◆ **YOUR ASSIGNMENT**: From the line containing "Instruction: Click the" through the end of the entries, please repeat every line exactly and nothing more; the pictures do not belong in the copy.

◆ **PROVIDED RECORDS**:
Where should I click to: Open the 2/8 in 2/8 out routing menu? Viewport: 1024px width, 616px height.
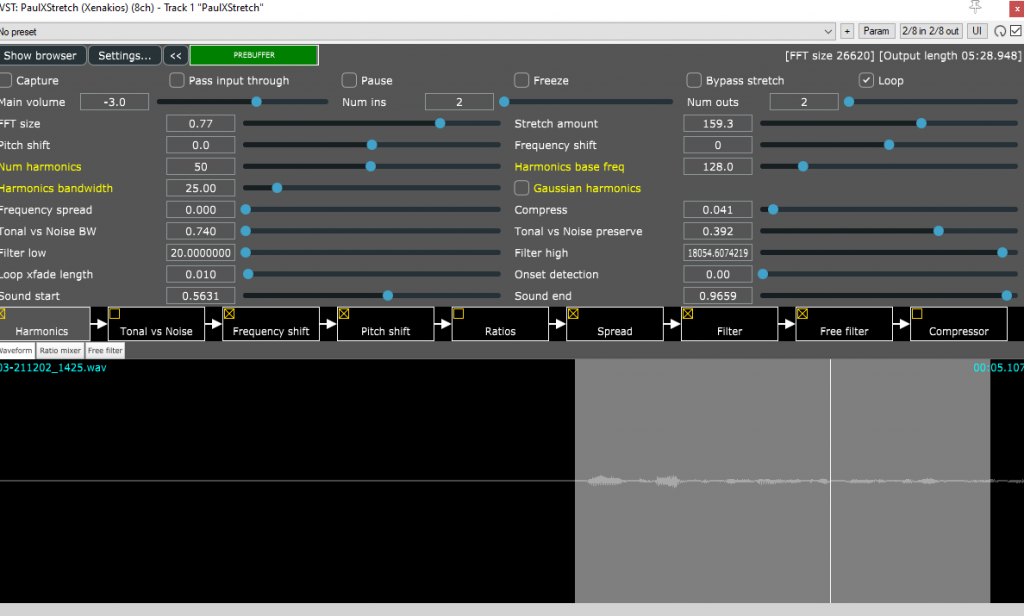(930, 31)
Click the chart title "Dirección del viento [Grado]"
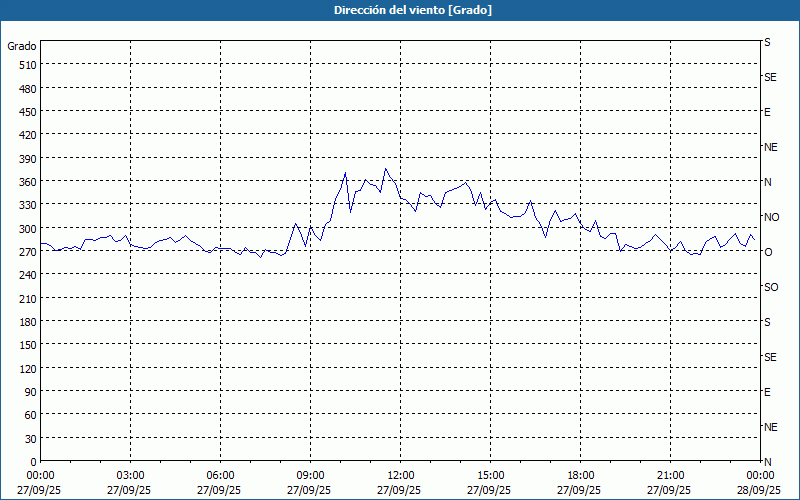Image resolution: width=800 pixels, height=500 pixels. (x=399, y=10)
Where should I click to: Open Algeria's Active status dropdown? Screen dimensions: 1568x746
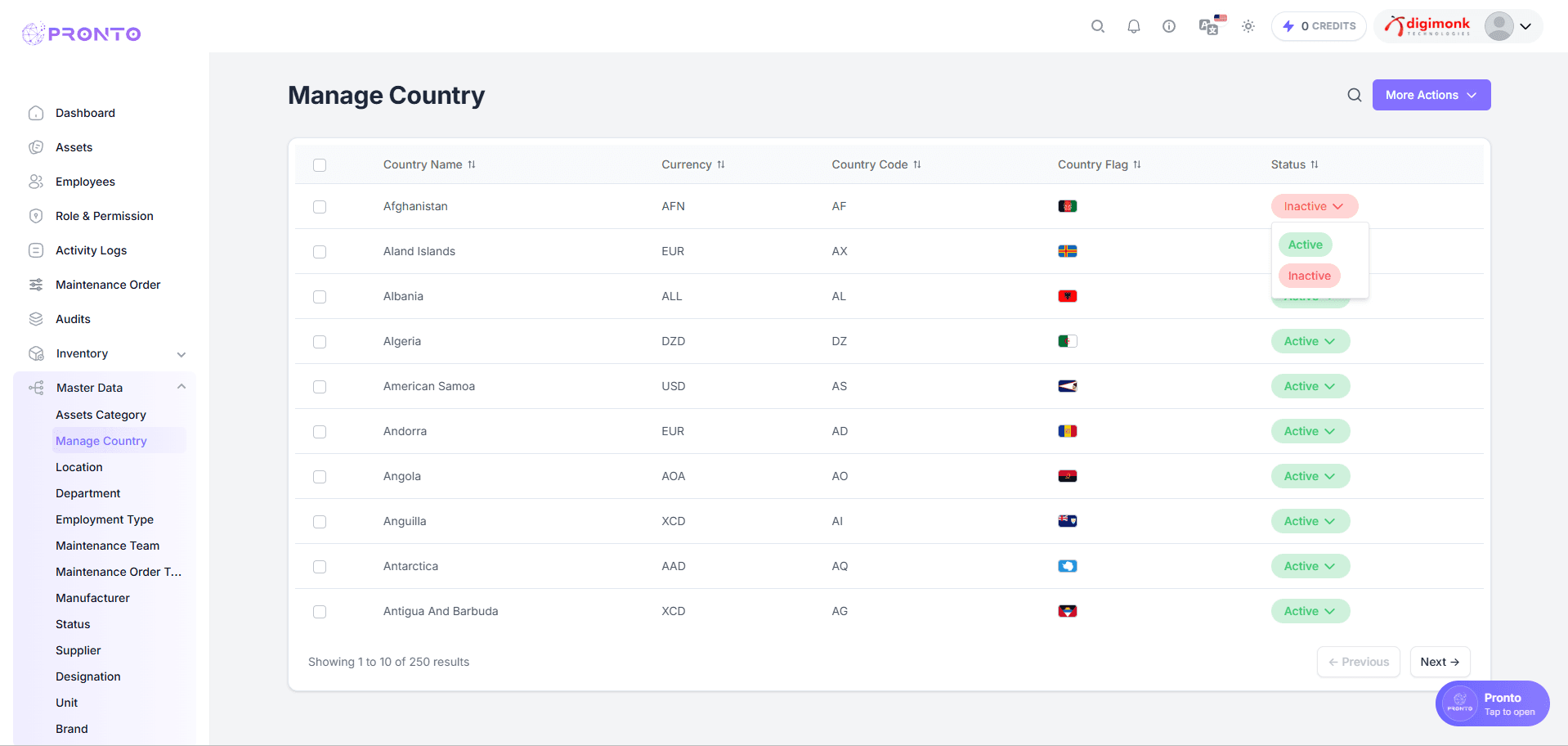coord(1310,341)
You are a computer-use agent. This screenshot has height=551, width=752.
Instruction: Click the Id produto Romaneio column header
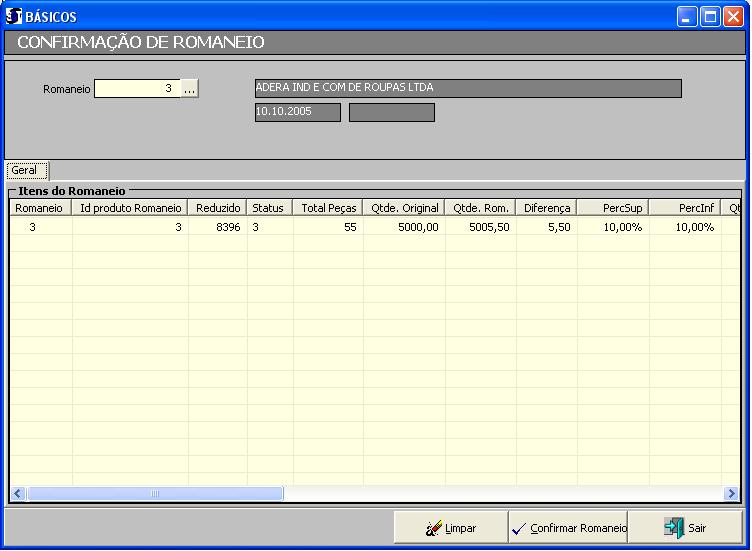tap(130, 208)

◆ **SOLUTION TO THIS EXERCISE**:
Instruction: Click the Id produto Romaneio column header
tap(130, 208)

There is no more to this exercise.